One can only wonder how time and, perhaps even more so, recorded media has affected Wojtowicz’s memory of his own experience. While in prison, Wojtowicz sold the rights for his story only to later campaign for greater compensation, complaining that the hostages had received some of the profits and that he was “a millionaire living on welfare.” He was vocal about discrepancies he observed in the resulting movie saying it was only about 30% accurate, but praised the portrayals of himself and his lover by Al Pacino and Chris Sarandon respectively. Twenty-five years later, Wojtowicz confessed in The Third Memory that he and his cohorts had gone to Times Square to watch The Godfather, also starring Al Pacino, just before robbing the bank. The trip to the cinema was meant to “rally the troops” which then inspired the idea to write a note that would be left after the crime was committed. Clearly Wojtowicz already saw himself as an Al Pacino character long before Dog Day Afternoon and in some way he was playing Al Pacino on the day he robbed the bank. In his retelling of those events in The Third Memory, Wojtowicz slips by saying “in the real movie” when talking about his own lived experience.

[youtube:https://www.youtube.com/watch?v=bjX5DNbwiYU]
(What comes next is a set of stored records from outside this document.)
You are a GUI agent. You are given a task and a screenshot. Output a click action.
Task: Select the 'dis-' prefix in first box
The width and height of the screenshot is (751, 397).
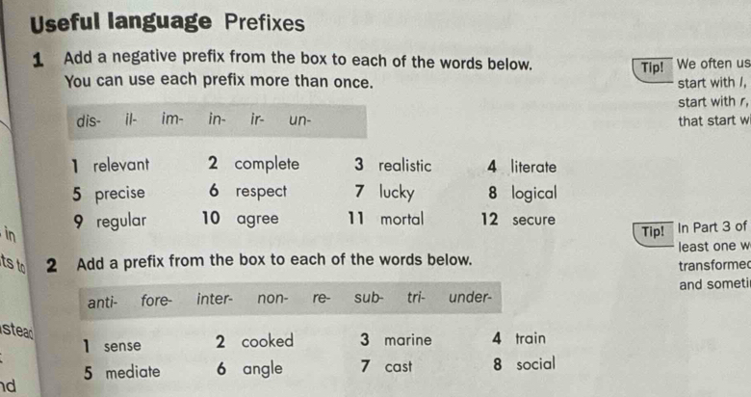click(x=89, y=120)
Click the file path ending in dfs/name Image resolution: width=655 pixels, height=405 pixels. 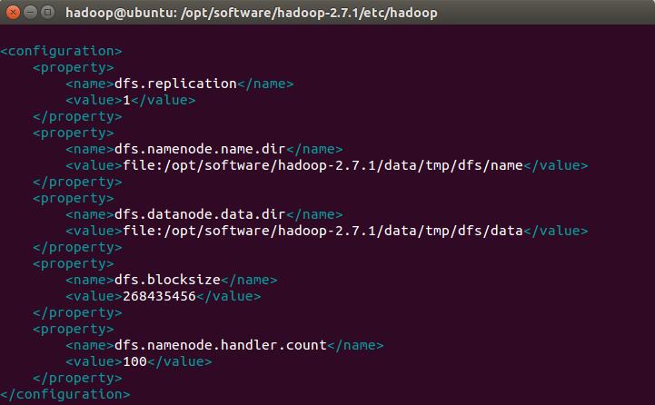323,165
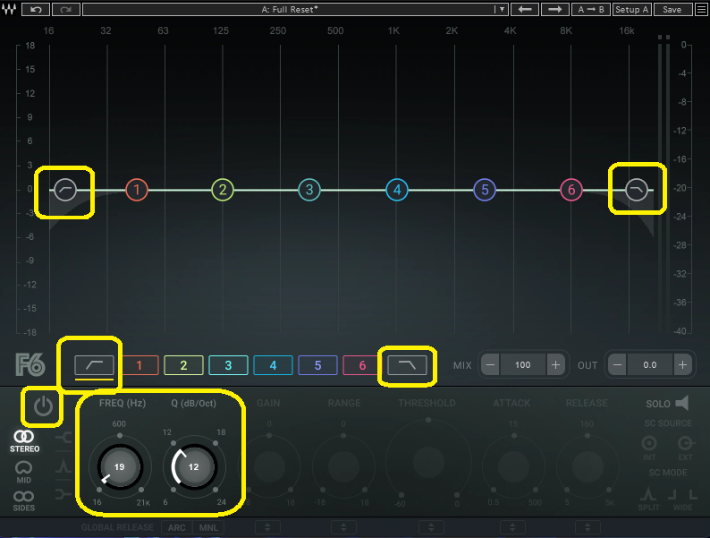Click the A→B copy button
The image size is (710, 538).
(x=591, y=9)
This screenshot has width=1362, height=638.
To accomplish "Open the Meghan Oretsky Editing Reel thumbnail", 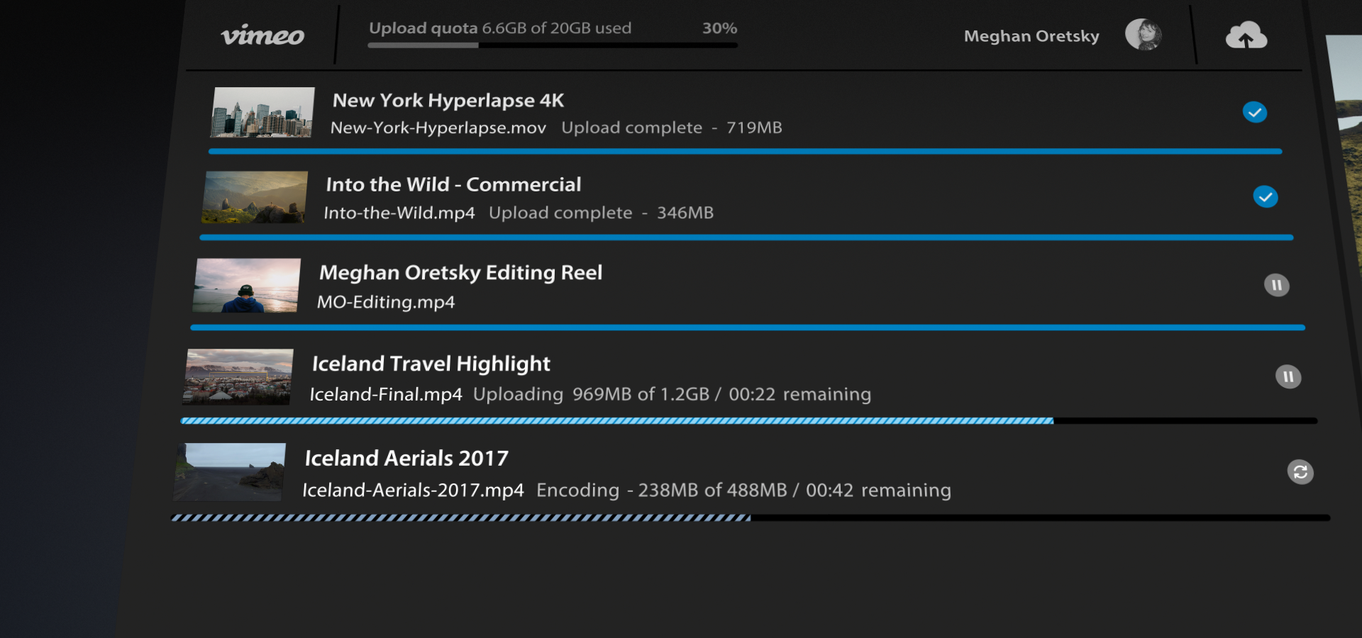I will (x=247, y=285).
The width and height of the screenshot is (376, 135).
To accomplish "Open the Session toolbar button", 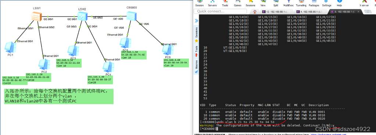I will 199,3.
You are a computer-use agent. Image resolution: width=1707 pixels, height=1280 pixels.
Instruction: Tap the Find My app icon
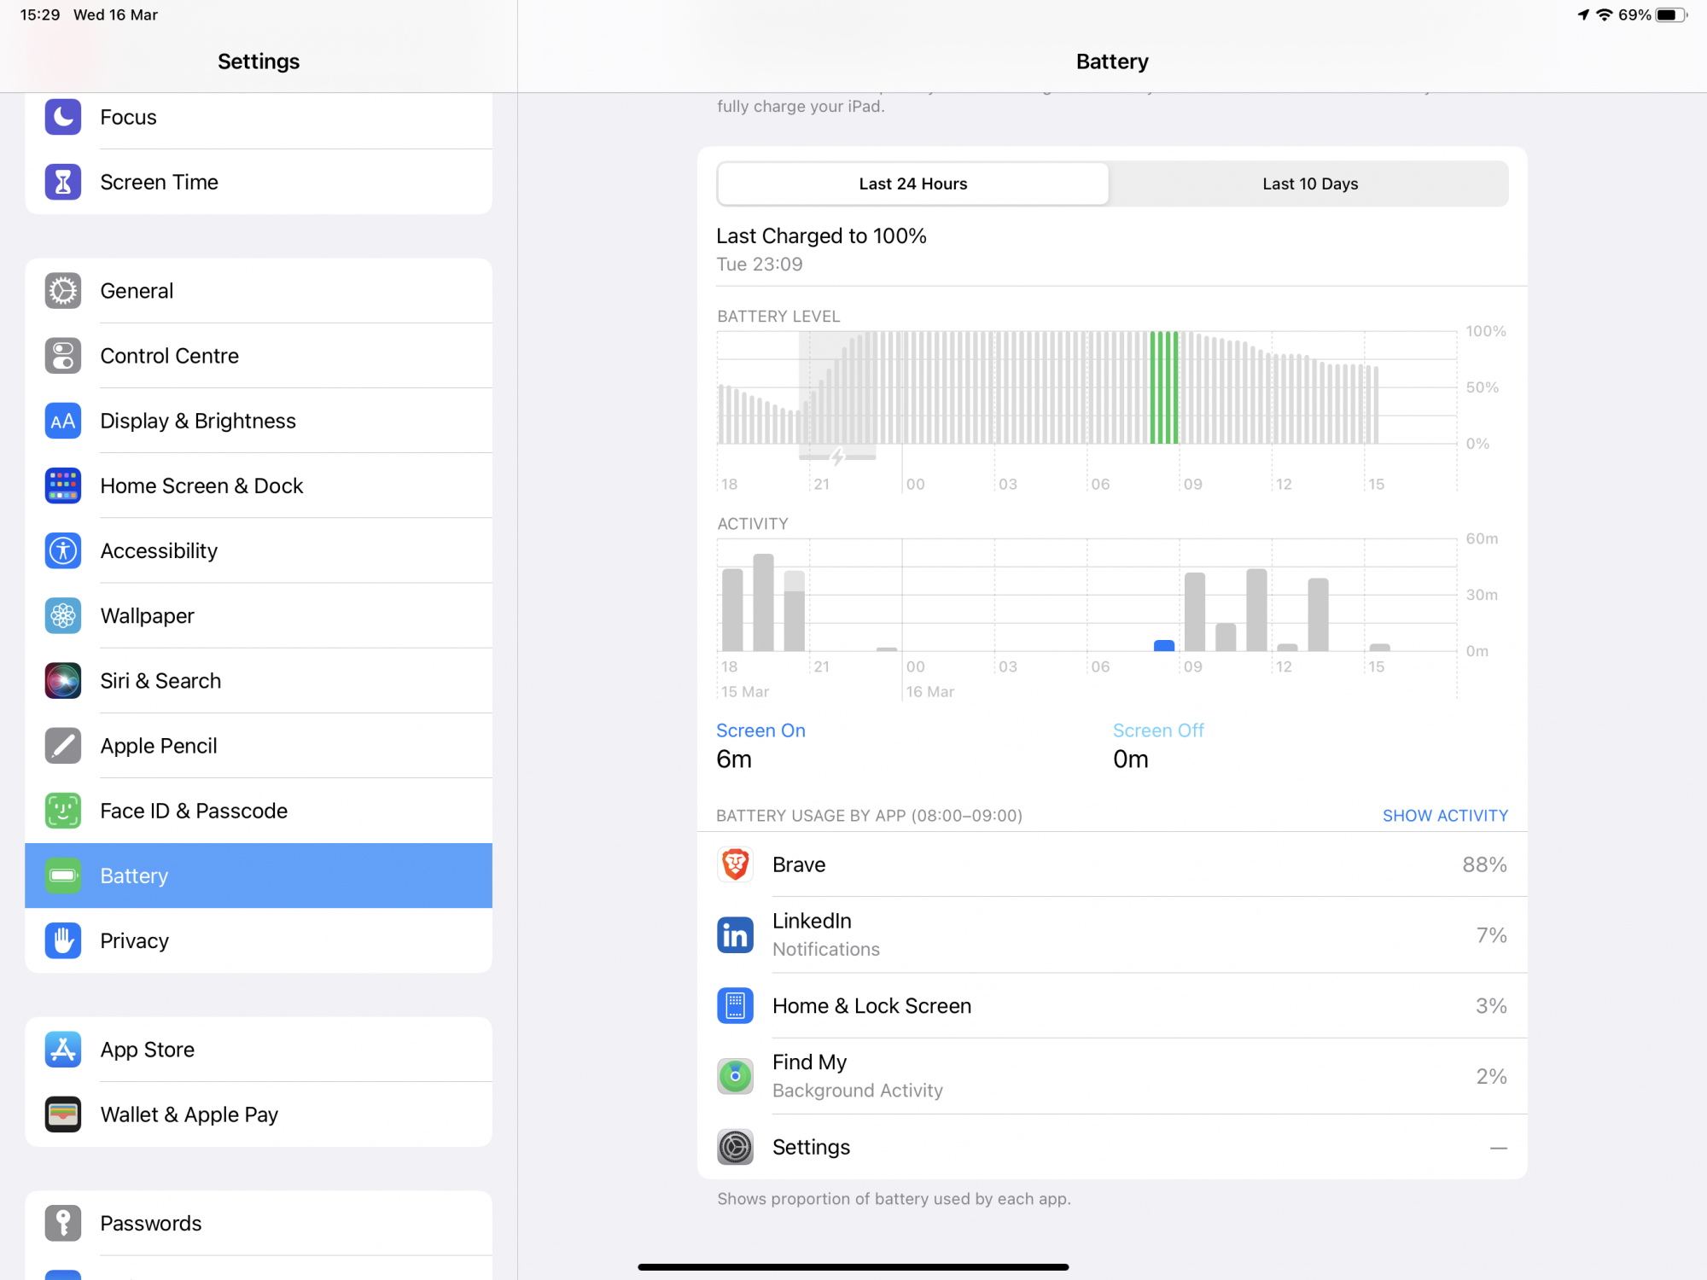[x=735, y=1076]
Artist and writer Tom McCarthy constructs a strikingly similar cycle of repeated re-enactments in his novel, Remainder, first published in 2005 by Metronome Press and initially distributed in galleries and museum shops. The story follows an unnamed man who receives £8.5 million legal settlement after something falls out of the sky onto his head. The resulting trauma makes him feel estranged from the world as he realizes that he has always been acting the role of himself:

I’d always been inauthentic. Even before the accident, if I’d been walking down the street just like DeNiro, smoking a cigarette like him, and even if it had lit first try, I’d still be thinking: Here I am, walking down the street, smoking a cigarette, like someone in a film. See? Second-hand. The people in films aren’t thinking that. They’re just doing their thing, real, not thinking anything. Recovering from the accident, learning to move and walk, understanding before I could act — all this made me just become even more of what I’d always been anyway, added another layer of distance between me and things I did. Greg was right, absolutely right. I wasn’t unusual: I was more usual than most.
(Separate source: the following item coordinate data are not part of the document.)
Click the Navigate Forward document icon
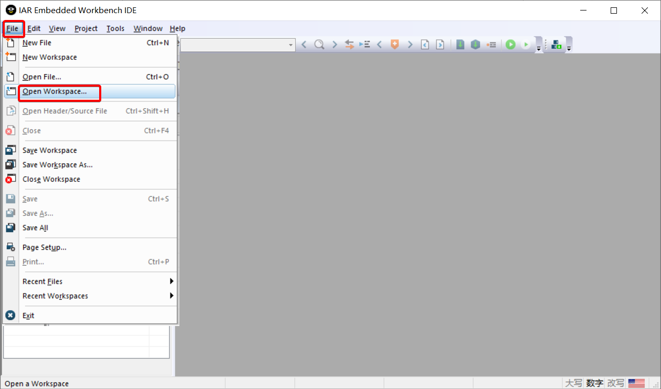Image resolution: width=661 pixels, height=389 pixels. click(440, 45)
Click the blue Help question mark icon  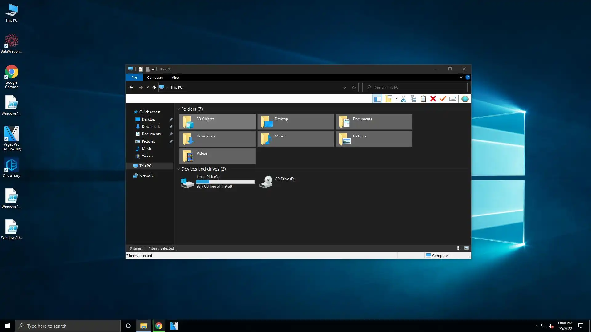(x=468, y=77)
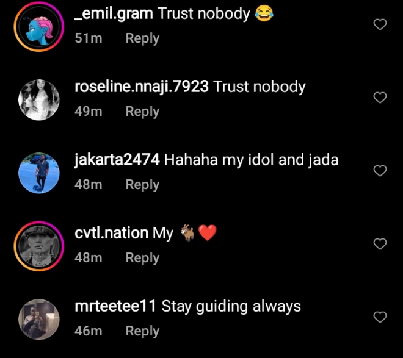Reply to cvtl.nation's comment
This screenshot has height=358, width=403.
(142, 258)
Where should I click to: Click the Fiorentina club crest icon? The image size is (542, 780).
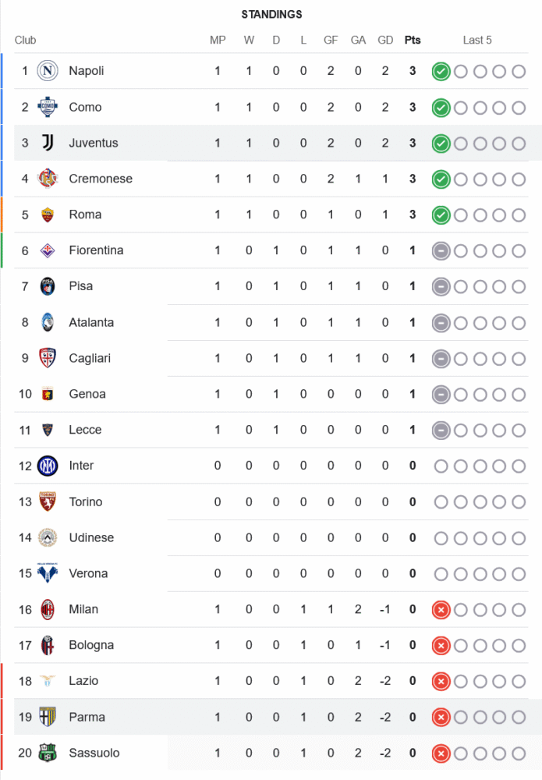[x=48, y=250]
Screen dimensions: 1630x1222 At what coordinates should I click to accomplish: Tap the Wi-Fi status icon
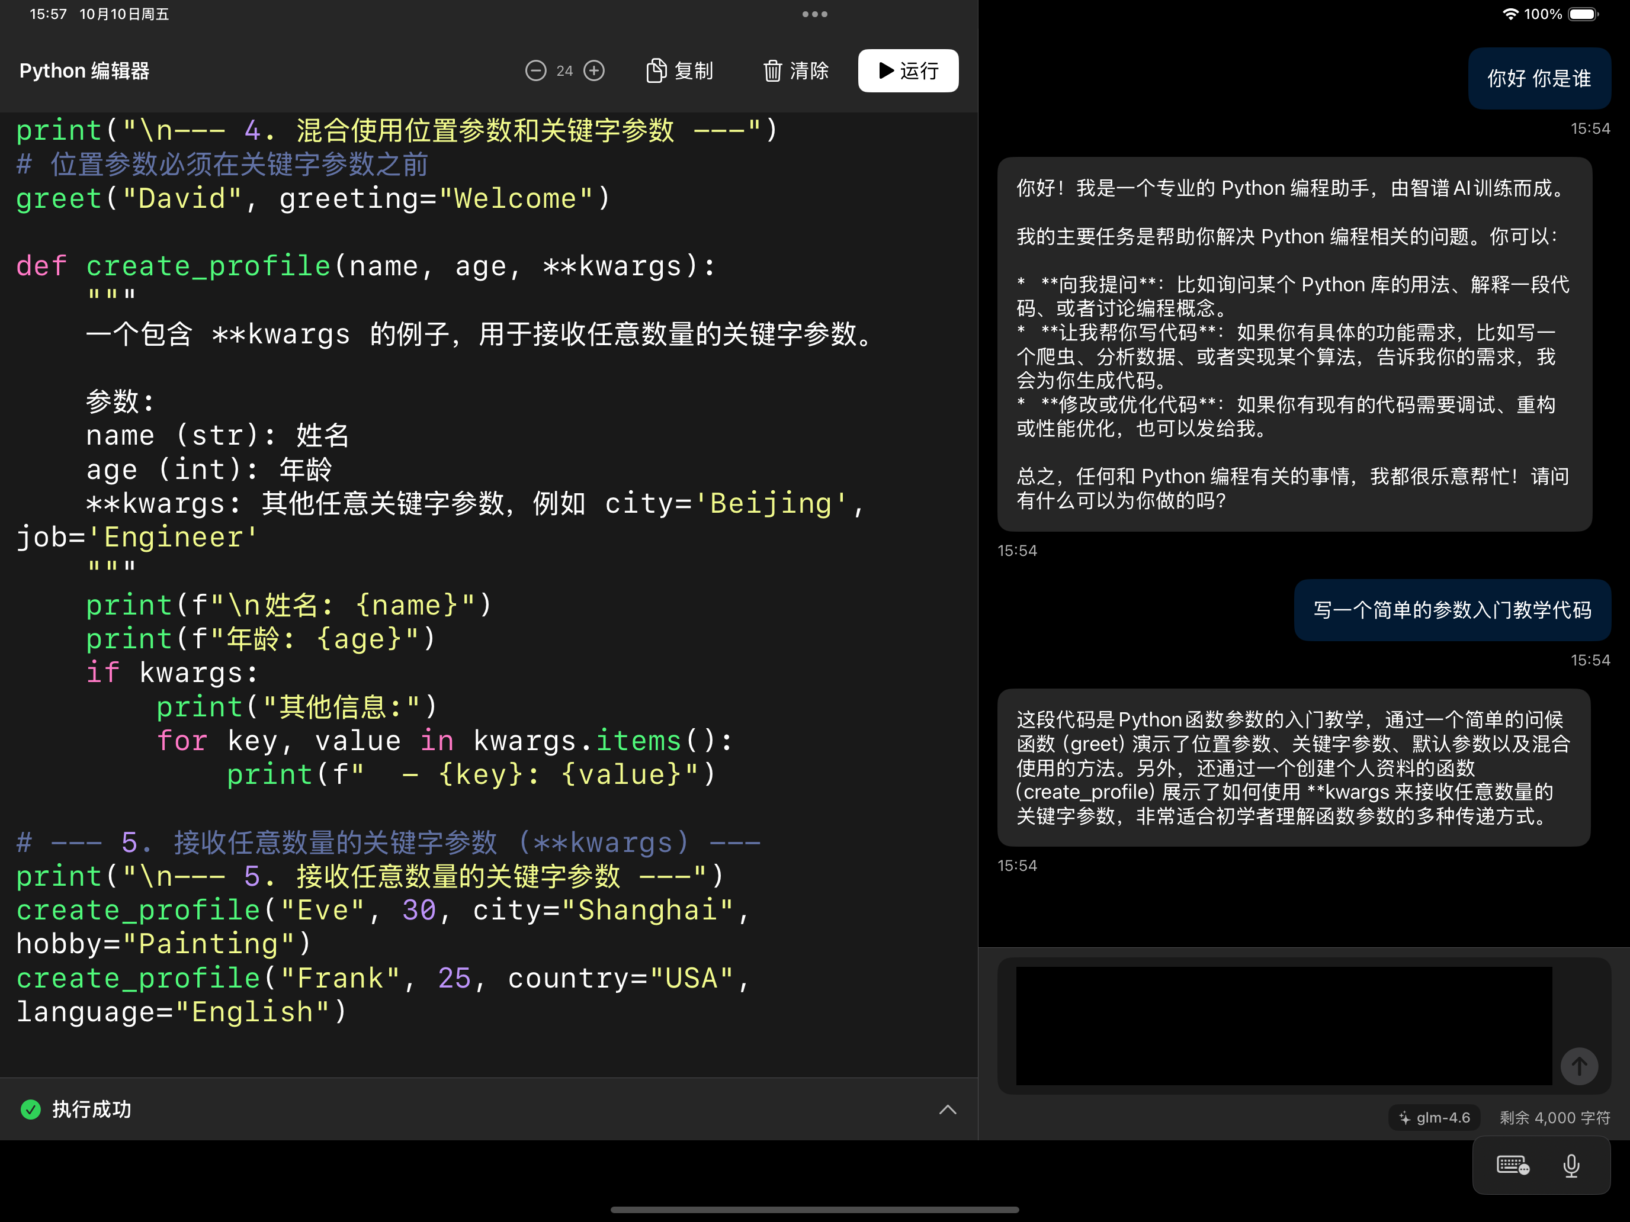[1510, 14]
Although seemingly more self aware, the protagonist here is much like John Wojtowicz. Both act out their lives as if they were being filmed and both liken themselves to iconic male actors known for their tough, sometimes criminal and brutal, leading roles. As in The Third Memory, the protagonist begins to reconstruct his past after a crucial moment of déjà vu affords him a fleeting glimpse into his own faded and distorted memory. Using his newly acquired wealth, he does this literally by rebuilding the physical spaces from his pre-accident life and filling them with actors playing the appropriate roles, thereby spurring more memory flashes. Instead of approaching a completely reconstructed memory, the re-enactments take a turn when the protagonist begins re-enacting scenes which have only just occurred, becoming increasingly more violent, as he becomes obsessed with reliving and, in a way, fictionalizing his own life. This escalates into a scene triangulated somewhere in between Dog Day Afternoon, the actual bank robbery that inspired the film, and Huyghe’s The Third Memory. The protagonist devises to re-enact a bank robbery that has not yet happened in a real bank with actors who have already rehearsed their roles, but are unaware that the bank is not a set.
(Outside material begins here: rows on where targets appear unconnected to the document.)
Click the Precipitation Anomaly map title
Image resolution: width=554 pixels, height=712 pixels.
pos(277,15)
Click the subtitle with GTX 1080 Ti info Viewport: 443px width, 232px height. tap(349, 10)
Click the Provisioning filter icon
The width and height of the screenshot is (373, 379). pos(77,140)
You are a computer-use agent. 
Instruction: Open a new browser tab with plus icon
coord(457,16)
[youtube:https://www.youtube.com/watch?v=YQkFTt1t6nI]

In the loosest sense, Remainder could be considered a renovation, as it seems to be informed, and perhaps inspired, by The Third Memory. At the very least McCarthy’s novel adds another layer to the complicated performance of self, mined from one’s own imperfect memory, that is apparent in Huyghe’s video. Both works suggest that we are not unlike these bank robbers. We too are exposed to media that influences our memories, but these experiences are not necessarily distinct and cannot be easily plucked from the mind’s woven continuum. Nor are they inherently less real.